Directions for this task: From the listing below, keep only the lines that contain the word "brick" and copy each one out. Uppercase and lowercase letters count as different.
Start of Material provided
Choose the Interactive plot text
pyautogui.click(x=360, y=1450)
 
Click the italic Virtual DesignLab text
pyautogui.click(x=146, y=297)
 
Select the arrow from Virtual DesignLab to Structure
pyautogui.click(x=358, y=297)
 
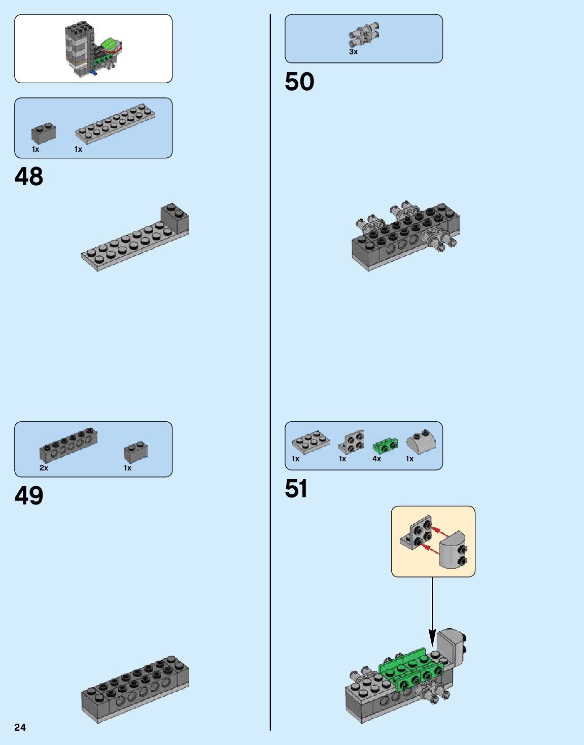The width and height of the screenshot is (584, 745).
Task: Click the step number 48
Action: (29, 177)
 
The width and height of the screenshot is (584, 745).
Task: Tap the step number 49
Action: (29, 496)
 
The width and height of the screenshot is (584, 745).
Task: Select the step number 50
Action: (299, 82)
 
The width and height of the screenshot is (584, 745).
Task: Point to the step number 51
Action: (296, 489)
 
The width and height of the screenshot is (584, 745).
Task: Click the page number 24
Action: (20, 727)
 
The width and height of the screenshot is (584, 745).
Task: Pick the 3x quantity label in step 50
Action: (353, 52)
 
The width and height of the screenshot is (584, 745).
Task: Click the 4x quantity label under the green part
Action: (376, 459)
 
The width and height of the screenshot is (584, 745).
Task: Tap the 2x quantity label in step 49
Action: (44, 468)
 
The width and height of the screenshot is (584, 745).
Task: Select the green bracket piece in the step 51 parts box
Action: (385, 446)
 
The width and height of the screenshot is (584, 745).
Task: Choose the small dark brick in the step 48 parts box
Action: (44, 133)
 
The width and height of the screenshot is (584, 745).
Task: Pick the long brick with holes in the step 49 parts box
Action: (68, 444)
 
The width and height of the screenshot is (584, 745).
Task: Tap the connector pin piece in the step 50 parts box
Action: (364, 33)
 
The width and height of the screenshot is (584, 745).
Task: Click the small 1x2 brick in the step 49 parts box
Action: (135, 452)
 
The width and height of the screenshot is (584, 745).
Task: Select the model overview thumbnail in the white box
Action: (94, 49)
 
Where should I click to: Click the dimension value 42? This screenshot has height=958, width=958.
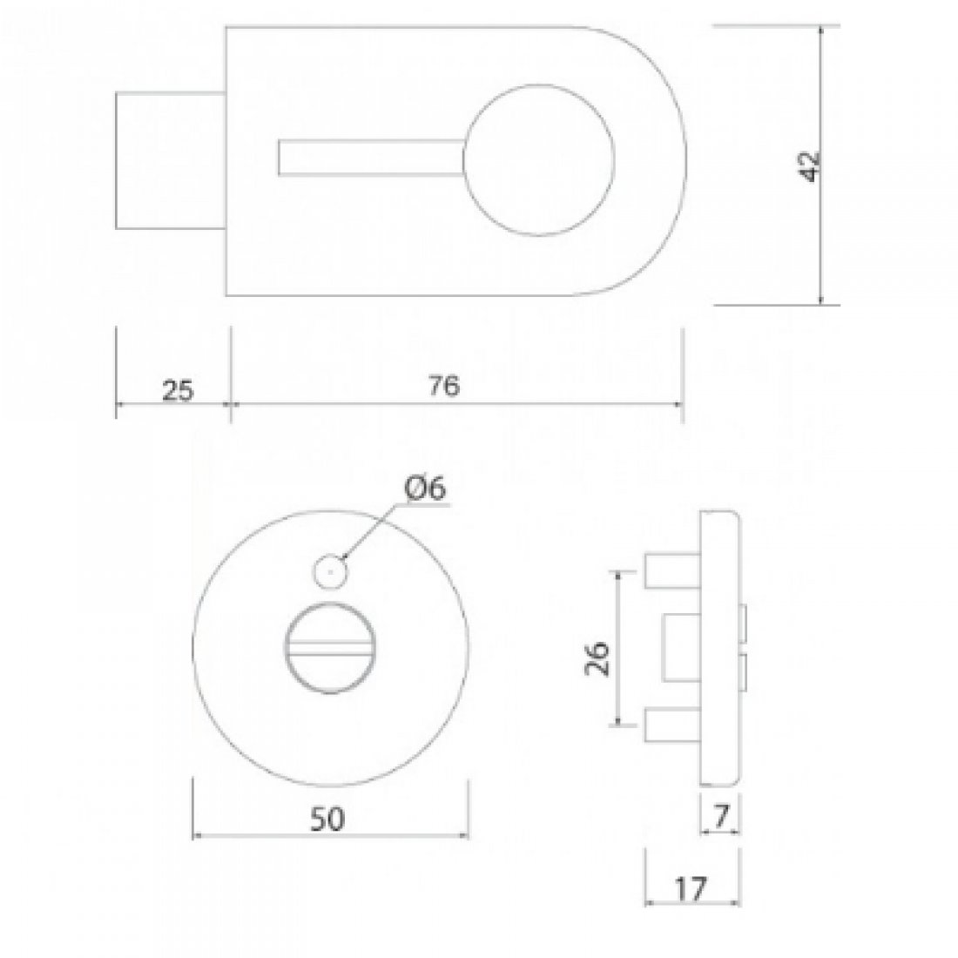click(811, 165)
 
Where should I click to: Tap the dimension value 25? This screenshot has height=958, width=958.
click(177, 389)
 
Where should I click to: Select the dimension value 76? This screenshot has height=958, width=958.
click(443, 388)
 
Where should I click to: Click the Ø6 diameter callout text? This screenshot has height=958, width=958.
click(424, 489)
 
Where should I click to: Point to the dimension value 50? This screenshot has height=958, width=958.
click(330, 818)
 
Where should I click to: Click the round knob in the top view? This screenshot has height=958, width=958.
click(539, 160)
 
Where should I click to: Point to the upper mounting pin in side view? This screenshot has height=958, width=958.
click(671, 570)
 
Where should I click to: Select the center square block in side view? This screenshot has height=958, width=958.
End of Material provided
Solved exercise:
Task: Choose the small dark brick in the step 48 parts box
Task: Pick the long brick with holes in the step 49 parts box
Task: Click the small 1x2 brick in the step 49 parts box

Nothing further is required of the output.